---------- DATA SHOWN ----------
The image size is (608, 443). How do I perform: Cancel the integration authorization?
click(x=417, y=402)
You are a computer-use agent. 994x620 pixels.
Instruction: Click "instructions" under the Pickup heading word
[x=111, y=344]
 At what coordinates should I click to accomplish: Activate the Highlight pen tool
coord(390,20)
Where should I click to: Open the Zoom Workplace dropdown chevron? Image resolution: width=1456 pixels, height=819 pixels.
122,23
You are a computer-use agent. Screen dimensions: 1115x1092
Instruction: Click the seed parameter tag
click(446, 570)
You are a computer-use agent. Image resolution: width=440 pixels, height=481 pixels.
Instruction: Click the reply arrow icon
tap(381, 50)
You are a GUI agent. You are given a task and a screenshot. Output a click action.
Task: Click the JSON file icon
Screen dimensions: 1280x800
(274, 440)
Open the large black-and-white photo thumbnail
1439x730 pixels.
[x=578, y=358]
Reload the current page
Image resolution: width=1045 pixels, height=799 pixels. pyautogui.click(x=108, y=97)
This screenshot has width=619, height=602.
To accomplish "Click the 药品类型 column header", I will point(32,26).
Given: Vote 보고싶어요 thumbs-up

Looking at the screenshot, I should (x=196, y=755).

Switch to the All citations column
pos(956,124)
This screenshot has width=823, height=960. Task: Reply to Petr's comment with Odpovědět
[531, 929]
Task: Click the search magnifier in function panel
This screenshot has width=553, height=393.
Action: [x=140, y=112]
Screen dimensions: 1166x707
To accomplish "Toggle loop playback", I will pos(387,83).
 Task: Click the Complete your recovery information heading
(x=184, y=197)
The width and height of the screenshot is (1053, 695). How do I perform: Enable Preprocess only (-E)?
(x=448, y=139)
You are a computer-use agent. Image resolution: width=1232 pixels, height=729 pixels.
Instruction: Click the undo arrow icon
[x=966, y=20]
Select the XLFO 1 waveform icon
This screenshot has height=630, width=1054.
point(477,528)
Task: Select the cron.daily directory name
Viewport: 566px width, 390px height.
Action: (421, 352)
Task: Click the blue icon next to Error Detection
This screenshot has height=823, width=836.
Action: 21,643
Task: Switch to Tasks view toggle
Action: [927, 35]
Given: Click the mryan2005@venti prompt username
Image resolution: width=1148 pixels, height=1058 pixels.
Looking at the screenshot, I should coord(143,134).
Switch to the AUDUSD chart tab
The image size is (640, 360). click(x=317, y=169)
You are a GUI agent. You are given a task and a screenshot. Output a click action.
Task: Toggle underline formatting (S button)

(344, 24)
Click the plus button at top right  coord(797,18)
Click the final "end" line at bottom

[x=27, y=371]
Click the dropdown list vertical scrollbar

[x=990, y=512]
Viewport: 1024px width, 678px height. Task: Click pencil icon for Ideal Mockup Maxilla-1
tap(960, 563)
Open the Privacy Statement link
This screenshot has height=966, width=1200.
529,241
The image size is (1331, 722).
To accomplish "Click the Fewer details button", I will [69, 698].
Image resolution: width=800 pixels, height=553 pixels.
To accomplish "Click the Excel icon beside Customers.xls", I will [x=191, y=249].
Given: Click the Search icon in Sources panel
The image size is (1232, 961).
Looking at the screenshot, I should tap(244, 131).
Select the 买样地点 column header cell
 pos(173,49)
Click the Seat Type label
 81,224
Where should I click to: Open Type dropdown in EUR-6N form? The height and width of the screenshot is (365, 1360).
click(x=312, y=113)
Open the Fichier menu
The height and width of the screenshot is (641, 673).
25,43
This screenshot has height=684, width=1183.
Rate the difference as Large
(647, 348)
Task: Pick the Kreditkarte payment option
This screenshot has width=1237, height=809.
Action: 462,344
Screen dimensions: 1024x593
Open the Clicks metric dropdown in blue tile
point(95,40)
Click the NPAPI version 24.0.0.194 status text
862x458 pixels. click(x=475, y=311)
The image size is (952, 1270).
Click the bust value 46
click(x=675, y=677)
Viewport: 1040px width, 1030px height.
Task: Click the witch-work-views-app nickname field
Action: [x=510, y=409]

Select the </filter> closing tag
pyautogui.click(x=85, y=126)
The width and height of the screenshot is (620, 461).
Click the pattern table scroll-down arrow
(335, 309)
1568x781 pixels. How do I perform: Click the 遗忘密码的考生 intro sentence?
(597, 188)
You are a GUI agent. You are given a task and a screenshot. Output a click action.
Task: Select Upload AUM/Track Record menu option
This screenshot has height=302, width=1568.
----------
#### WORK INSTRUCTION
Every entry should be printed again exactly as it stands.

#### REPLY
The image size is (608, 443). How do I perform: Cancel the integration authorization?
click(x=417, y=402)
You are a computer-use agent. 994x620 pixels.
Instruction: Click "instructions" under the Pickup heading word
[x=111, y=344]
 At what coordinates should I click to accomplish: Activate the Highlight pen tool
coord(390,20)
Where should I click to: Open the Zoom Workplace dropdown chevron? Image resolution: width=1456 pixels, height=819 pixels.
122,23
You are a computer-use agent. Screen dimensions: 1115x1092
Instruction: Click the seed parameter tag
click(446, 570)
You are a computer-use agent. Image resolution: width=440 pixels, height=481 pixels.
Instruction: Click the reply arrow icon
tap(381, 50)
You are a GUI agent. You are given a task and a screenshot. Output a click action.
Task: Click the JSON file icon
Screen dimensions: 1280x800
(274, 440)
Open the large black-and-white photo thumbnail
1439x730 pixels.
[x=578, y=358]
Reload the current page
Image resolution: width=1045 pixels, height=799 pixels. pyautogui.click(x=108, y=97)
This screenshot has width=619, height=602.
To accomplish "Click the 药品类型 column header", I will point(32,26).
Given: Vote 보고싶어요 thumbs-up

Looking at the screenshot, I should (x=196, y=755).

Switch to the All citations column
pos(956,124)
This screenshot has width=823, height=960. Task: Reply to Petr's comment with Odpovědět
[531, 929]
Task: Click the search magnifier in function panel
This screenshot has width=553, height=393.
Action: [x=140, y=112]
Screen dimensions: 1166x707
To accomplish "Toggle loop playback", I will pos(387,83).
 Task: Click the Complete your recovery information heading
(x=184, y=197)
The width and height of the screenshot is (1053, 695). How do I perform: Enable Preprocess only (-E)?
(x=448, y=139)
You are a computer-use agent. Image resolution: width=1232 pixels, height=729 pixels.
Instruction: Click the undo arrow icon
[x=966, y=20]
Select the XLFO 1 waveform icon
This screenshot has height=630, width=1054.
point(477,528)
Task: Select the cron.daily directory name
Viewport: 566px width, 390px height.
Action: (421, 352)
Task: Click the blue icon next to Error Detection
This screenshot has height=823, width=836.
Action: 21,643
Task: Switch to Tasks view toggle
Action: [927, 35]
Given: Click the mryan2005@venti prompt username
Image resolution: width=1148 pixels, height=1058 pixels.
Looking at the screenshot, I should coord(143,134).
Switch to the AUDUSD chart tab
The image size is (640, 360). click(x=317, y=169)
You are a GUI agent. You are given a task and a screenshot. Output a click action.
Task: Toggle underline formatting (S button)

(344, 24)
Click the plus button at top right  coord(797,18)
Click the final "end" line at bottom

[x=27, y=371]
Click the dropdown list vertical scrollbar

[x=990, y=512]
Viewport: 1024px width, 678px height. Task: Click pencil icon for Ideal Mockup Maxilla-1
tap(960, 563)
Open the Privacy Statement link
This screenshot has height=966, width=1200.
529,241
The image size is (1331, 722).
To accomplish "Click the Fewer details button", I will [69, 698].
Image resolution: width=800 pixels, height=553 pixels.
To accomplish "Click the Excel icon beside Customers.xls", I will [x=191, y=249].
Given: Click the Search icon in Sources panel
The image size is (1232, 961).
Looking at the screenshot, I should tap(244, 131).
Select the 买样地点 column header cell
 pos(173,49)
Click the Seat Type label
 81,224
Where should I click to: Open Type dropdown in EUR-6N form? The height and width of the screenshot is (365, 1360).
click(x=312, y=113)
Open the Fichier menu
The height and width of the screenshot is (641, 673).
25,43
This screenshot has height=684, width=1183.
Rate the difference as Large
(647, 348)
Task: Pick the Kreditkarte payment option
This screenshot has width=1237, height=809.
Action: 462,344
Screen dimensions: 1024x593
Open the Clicks metric dropdown in blue tile
point(95,40)
Click the NPAPI version 24.0.0.194 status text
862x458 pixels. click(x=475, y=311)
The image size is (952, 1270).
Click the bust value 46
click(x=675, y=677)
Viewport: 1040px width, 1030px height.
Task: Click the witch-work-views-app nickname field
Action: [x=510, y=409]

Select the </filter> closing tag
pyautogui.click(x=85, y=126)
The width and height of the screenshot is (620, 461).
Click the pattern table scroll-down arrow
(335, 309)
1568x781 pixels. How do I perform: Click the 遗忘密码的考生 intro sentence?
(597, 188)
You are a GUI agent. You are given a task and a screenshot. Output a click action.
Task: Select Upload AUM/Track Record menu option
This screenshot has height=302, width=1568.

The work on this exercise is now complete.